New research out this week claims to prove that if you live a life without vice and deny yourself the simple pleasures of old age such as overindulgence and a penchant for laziness, you're a gonner.
You'll quite likely shuffle off this mortal coil a decade sooner than those annoying, clean-living old mates you play bridge with every Wednesday afternoon at the rest home.

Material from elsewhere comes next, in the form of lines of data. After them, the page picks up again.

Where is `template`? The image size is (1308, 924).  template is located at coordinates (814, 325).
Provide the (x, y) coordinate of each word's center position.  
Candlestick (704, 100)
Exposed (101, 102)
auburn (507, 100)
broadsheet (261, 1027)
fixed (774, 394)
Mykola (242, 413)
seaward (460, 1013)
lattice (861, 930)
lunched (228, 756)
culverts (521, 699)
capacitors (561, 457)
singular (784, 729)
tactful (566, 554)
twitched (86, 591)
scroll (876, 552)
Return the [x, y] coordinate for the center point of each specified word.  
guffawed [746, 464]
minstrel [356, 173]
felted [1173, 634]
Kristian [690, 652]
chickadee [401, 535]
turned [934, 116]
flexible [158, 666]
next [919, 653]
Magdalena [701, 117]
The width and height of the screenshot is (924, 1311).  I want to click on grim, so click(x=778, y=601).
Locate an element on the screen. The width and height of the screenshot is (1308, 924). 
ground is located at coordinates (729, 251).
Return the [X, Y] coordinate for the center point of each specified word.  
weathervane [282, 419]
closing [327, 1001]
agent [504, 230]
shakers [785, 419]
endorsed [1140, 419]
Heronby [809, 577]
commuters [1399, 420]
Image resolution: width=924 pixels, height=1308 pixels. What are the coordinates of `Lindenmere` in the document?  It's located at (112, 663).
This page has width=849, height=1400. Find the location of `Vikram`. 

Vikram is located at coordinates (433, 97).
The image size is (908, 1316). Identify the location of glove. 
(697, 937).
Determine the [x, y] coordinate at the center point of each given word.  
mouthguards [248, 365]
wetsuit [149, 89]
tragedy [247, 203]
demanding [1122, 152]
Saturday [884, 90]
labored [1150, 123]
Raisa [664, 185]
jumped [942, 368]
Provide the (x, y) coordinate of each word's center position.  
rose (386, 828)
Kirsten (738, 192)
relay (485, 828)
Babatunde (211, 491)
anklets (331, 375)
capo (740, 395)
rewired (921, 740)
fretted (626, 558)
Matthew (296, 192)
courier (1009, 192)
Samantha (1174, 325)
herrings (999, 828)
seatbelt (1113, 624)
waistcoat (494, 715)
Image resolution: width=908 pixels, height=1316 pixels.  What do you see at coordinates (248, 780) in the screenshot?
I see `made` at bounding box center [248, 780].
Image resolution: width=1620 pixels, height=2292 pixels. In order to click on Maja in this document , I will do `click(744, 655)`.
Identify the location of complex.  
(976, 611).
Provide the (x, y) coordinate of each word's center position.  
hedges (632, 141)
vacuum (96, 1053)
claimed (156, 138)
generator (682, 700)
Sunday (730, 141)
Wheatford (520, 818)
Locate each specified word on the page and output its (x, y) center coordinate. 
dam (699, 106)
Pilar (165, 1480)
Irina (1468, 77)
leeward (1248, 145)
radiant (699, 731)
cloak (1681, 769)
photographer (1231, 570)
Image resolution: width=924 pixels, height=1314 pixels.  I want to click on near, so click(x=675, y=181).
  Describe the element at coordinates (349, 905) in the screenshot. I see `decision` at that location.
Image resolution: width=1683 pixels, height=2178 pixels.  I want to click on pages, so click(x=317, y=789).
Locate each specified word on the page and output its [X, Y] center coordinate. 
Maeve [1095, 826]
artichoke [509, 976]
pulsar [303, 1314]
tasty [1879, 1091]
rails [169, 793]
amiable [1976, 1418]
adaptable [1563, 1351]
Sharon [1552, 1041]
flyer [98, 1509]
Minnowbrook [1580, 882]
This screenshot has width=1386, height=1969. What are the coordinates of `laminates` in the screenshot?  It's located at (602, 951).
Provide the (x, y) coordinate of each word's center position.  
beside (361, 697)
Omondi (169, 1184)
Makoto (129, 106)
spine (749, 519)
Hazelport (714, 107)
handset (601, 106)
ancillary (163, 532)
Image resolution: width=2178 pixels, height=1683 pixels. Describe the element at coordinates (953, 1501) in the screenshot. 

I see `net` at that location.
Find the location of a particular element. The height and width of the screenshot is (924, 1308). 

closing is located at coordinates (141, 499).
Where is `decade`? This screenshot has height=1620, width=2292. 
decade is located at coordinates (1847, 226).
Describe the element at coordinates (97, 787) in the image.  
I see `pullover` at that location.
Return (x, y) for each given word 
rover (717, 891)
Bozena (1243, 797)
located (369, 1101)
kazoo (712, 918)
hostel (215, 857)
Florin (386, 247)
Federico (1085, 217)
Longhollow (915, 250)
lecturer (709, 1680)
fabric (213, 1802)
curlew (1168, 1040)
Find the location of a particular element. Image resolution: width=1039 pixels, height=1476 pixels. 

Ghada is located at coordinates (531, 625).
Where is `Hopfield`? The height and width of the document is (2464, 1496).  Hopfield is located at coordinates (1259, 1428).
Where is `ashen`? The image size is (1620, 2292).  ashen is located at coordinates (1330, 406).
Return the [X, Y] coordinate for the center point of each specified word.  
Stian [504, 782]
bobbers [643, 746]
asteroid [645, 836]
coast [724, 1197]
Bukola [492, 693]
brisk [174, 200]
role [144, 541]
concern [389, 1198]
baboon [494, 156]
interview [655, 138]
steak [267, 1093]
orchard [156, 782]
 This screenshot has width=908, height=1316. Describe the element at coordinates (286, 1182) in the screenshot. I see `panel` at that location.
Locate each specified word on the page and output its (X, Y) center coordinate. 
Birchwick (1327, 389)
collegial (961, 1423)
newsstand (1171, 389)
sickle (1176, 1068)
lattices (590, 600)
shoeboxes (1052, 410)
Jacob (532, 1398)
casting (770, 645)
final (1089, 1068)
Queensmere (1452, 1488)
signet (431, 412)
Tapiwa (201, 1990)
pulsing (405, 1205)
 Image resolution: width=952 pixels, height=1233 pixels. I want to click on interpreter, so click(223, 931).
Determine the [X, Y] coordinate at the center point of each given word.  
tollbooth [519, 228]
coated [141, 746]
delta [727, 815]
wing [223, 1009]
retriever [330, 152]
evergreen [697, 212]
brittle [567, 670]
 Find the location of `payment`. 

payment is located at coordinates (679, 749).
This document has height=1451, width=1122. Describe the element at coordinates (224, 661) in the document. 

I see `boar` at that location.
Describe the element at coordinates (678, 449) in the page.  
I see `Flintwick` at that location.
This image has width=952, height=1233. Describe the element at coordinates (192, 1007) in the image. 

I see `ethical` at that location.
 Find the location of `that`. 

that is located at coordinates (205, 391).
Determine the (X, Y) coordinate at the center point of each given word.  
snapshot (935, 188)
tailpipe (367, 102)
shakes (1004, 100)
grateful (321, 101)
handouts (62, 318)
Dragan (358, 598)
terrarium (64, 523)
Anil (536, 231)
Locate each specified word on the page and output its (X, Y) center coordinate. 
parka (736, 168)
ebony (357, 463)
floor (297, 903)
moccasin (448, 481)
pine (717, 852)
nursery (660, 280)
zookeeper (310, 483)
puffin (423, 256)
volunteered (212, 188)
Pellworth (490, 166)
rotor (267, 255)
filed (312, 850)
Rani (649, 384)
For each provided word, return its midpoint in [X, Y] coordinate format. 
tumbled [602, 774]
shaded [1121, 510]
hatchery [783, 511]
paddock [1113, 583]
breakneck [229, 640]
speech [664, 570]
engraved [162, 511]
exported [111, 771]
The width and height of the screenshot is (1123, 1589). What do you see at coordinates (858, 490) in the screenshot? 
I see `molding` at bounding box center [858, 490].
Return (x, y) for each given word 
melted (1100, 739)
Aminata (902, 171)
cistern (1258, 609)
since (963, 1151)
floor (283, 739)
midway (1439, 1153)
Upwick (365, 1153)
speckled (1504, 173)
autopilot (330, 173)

Granted the Swiss study published in Preventive Medicine put it somewhat more scientifically than that, but the premise was the same: live life large, and live to regret it. Or, rather, don't live to regret it. Put another way: live hard, die young (ish).
The message to be taken from this research is that when you hit the twilight years of 65-plus, consumption of alcohol should drop in direct proportion to increasing intake of fruit and vegetables. Exercise should increase and smoking should definitely stop.
Seriously, though, where's the fun in that?
After a life of hard work, dieting and denial, isn't your retirement exactly when you should be able to let it all go and have some fun without the guilt trip?
Socrates said once that the unexamined life is not worth living and one could equally add that neither is the life free of guilty pleasures.
With all due respect to the octogenarians out there reading this and taking offence, if I can make it to a sprightly 70-something and then peacefully expire in the night beside a fine glass of red wine and some chocolate, I'll be happy.
Eking out another achy decade by doing without all the small indulgences in life while also possibly losing the bigger ones like mobility, senility and continence just doesn't seem worth it.
Of course this is easy to say when you're half that age and imagining life as an old woman seems inconceivably horrible.
Maybe when I get there I will still feel like I'm 30 but without the mortgage, work stress and nagging family commitments. In which case I'll reassess. And put down the red wine.
But until that time I can't quite understand the desire to push on through to the oldest age medically possible.
While we consider it humane to put down our beloved pets the moment quality of life is compromised by age, we have a perverse insistence on dragging out human life beyond its use-by date - occasionally against the wishes of those in possession of the remaining shreds of said life and frequently beyond what nature would have intended.
These views would seem to make me a staunch supporter of euthanasia, which I suppose were I to examine my deep brain more fully I might have to conclude was a true presumption.
But really, all I'm really in favour of is living the life we do have to its full potential and weighing up if years on the ground, like notches on the bedpost, really equate to a life well lived.
I don't want to go out early in a blaze of glory but nor do I want to go quietly into that good night with a herbal health tea, a guilt trip about not doing water aerobics three times a week.
Death, like most things in life, is something that should be approached with balance and reason. And occasionally with the help of a king-size bar of chocolate or one naughty nightcap more than is advisable.